O sigilo médico data de Hipócrates (460ac- 370 ac): Aquilo que no exercício ou fora do exercício da profissão e no convívio da sociedade, eu tiver visto ou ouvido, que não seja preciso divulgar, eu conservarei inteiramente secreto. Após cerca de 25 séculos desta tradição nunca questionada, na atualidade, quando há interesse numa divulgação pública, o meio é o boletim médico que, antes da divulgação é apresentado ao paciente/representante para análise e concordância.

Nem sempre pode-se assegurar a rigidez de sigilo, especialmente em situações agudas, inesperadas e envolvendo nomes de pessoas de domínio público e que se tornam manchetes. Assim, diagnósticos até com detalhes – acidente vascular cerebral hemorrágico no caso da paciente MLLS e o politraumatismo e não afogamento no caso do eminente ministro TAZ- escapam no calor da emoção e driblam qualquer austeridade em relação ao segredo.

É comum, inclusive, nos inteirarmos de diagnósticos de celebridades na mídia, muitas assim nomeadas porque talento foi substituído por visibilidade midiática, doenças nem sempre confirmadas, e com dificuldade de se saber se foram devidamente informadas por médico e autorizadas pelo paciente, alguns tendo até um quê de fofoca. Recorde-se que o sociólogo inglês Chris Rojek (nascido em 1954) salientou que muitos tornam-se famosos apenas porque todos sabem quem eles são, e assim, qualquer acontecimento com eles – de preferência danoso- desperta indiscrições.

Desta maneira, percebe-se que a blindagem da curiosidade como princípio do sigilo profissional tem frestas e, eventual apreciação formal ética sobre vazamento depende de uma denúncia verbal ou por escrito, ou  mesmo  ex-officio pelo Conselho Regional de Medicina após noticiário público.

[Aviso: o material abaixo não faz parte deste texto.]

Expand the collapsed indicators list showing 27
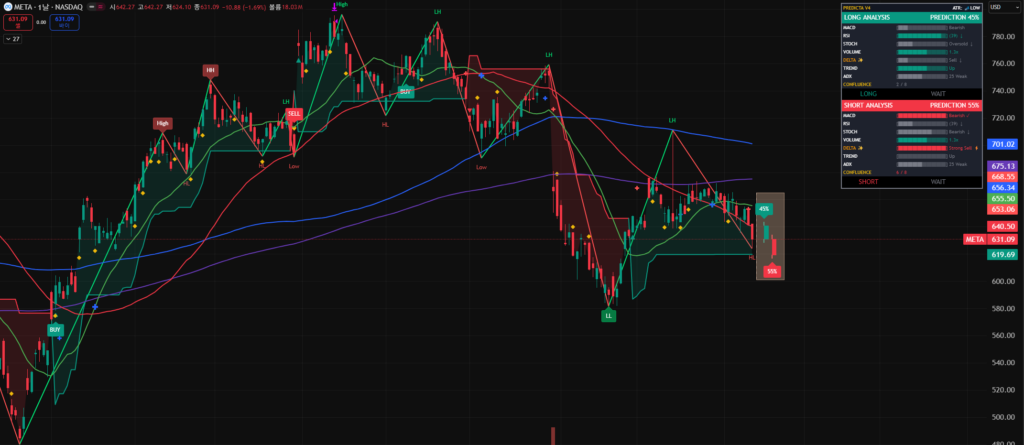 [x=13, y=39]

Depreende-se, pois, que a privacidade de uma figura pública relaciona-se com a liberdade de expressão de modo distinto da de um cidadão conhecido apenas num meio restrito. Neste contexto de matéria a ser divulgada, jornalistas pretendem bem informar o público e, assim, desejam o médico como a fonte segura da comunicação.

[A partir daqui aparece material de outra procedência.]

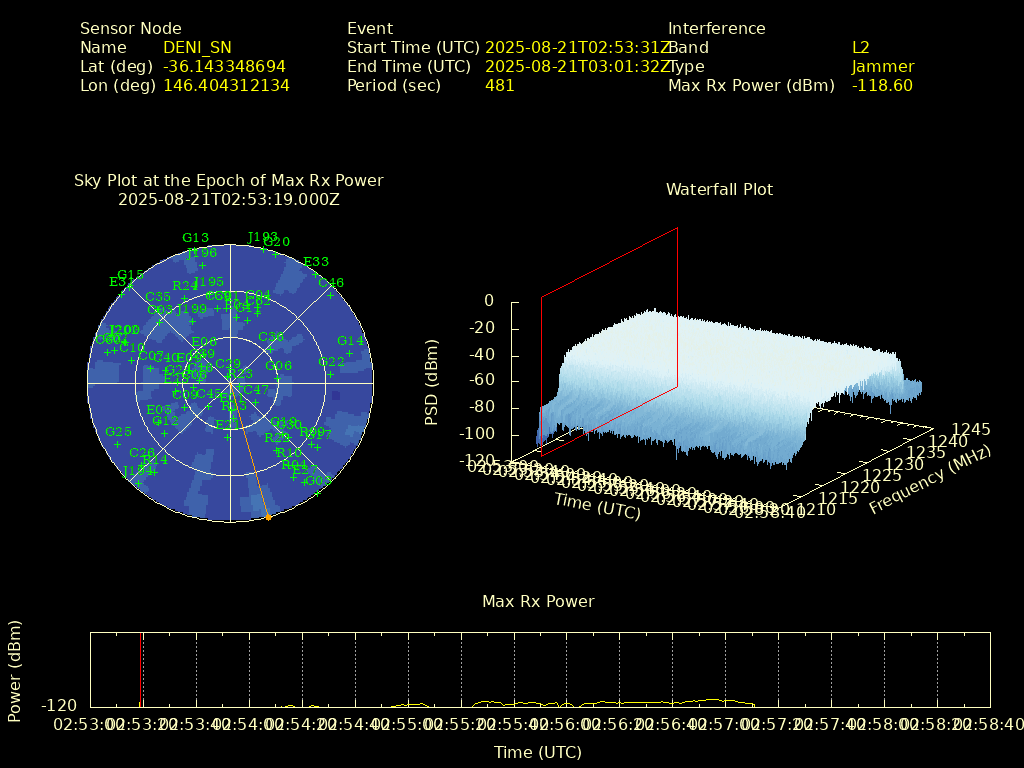Click the G14 satellite marker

Na verdade, ocorre uma contraposição de Códigos de Ética profissional. O dos jornalistas inclui o  Art. 9° – É dever do jornalista divulgar todos os fatos que sejam de interesse público. O vigente dos médicos dispõe no Art. 73- É vedado ao médico revelar fato de que tenha conhecimento em virtude do exercício de sua profissão, salvo por motivo justo, dever legal ou consentimento, por escrito, do paciente.

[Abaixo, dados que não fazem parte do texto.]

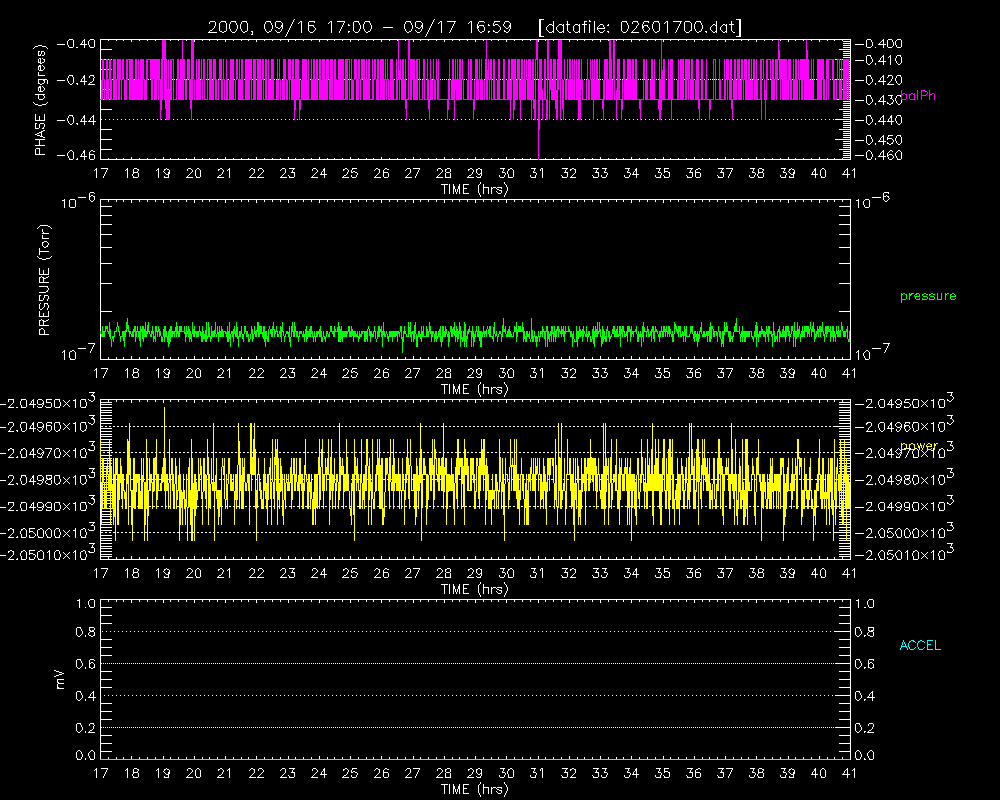Click hour 24 tick under the phase plot
Screen dimensions: 1000x800
tap(319, 174)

A conciliação desejável é que haja uma expansão da relação médico-paciente para médico-paciente-jornalista, em que a figura do paciente -ou seu representante- deve orientar/consentir o teor das informações a serem divulgadas, cabendo aos profissionais desempenharem-se na interlocução com o máximo de objetividade e respeito aos limites técnico-científicos da Medicina e ao decoro do Jornalismo.

A notícia acima informa que fotos e imagens em vídeo dos exames da ex-primeira-dama circulam desde o dia da internação nas redes sociais. Este comportamento, caso verdadeiro, desrespeita o compromisso de todos os profissionais que trabalham num hospital, independente da função, com a preservação do sigilo médico. Facilidade sempre à mão de captação e difusão instantâneas de imagens para redes sociais, eventuais conflitos de interesse e, até mesmo uma certa disposição para gostar e compartilhar coisas mórbidas são ingredientes deste perverso atentado à privacidade, uma exposição intolerável num momento de extrema vulnerabilidade.

A Bioética da beira do leito pode cooperar na capilarização da consciência sobre o sigilo entre os profissionais das diversas categorias que trabalham em hospitais, objetivando evitar que indiscrições sobre os pacientes escapem pelos dedos (que clicam).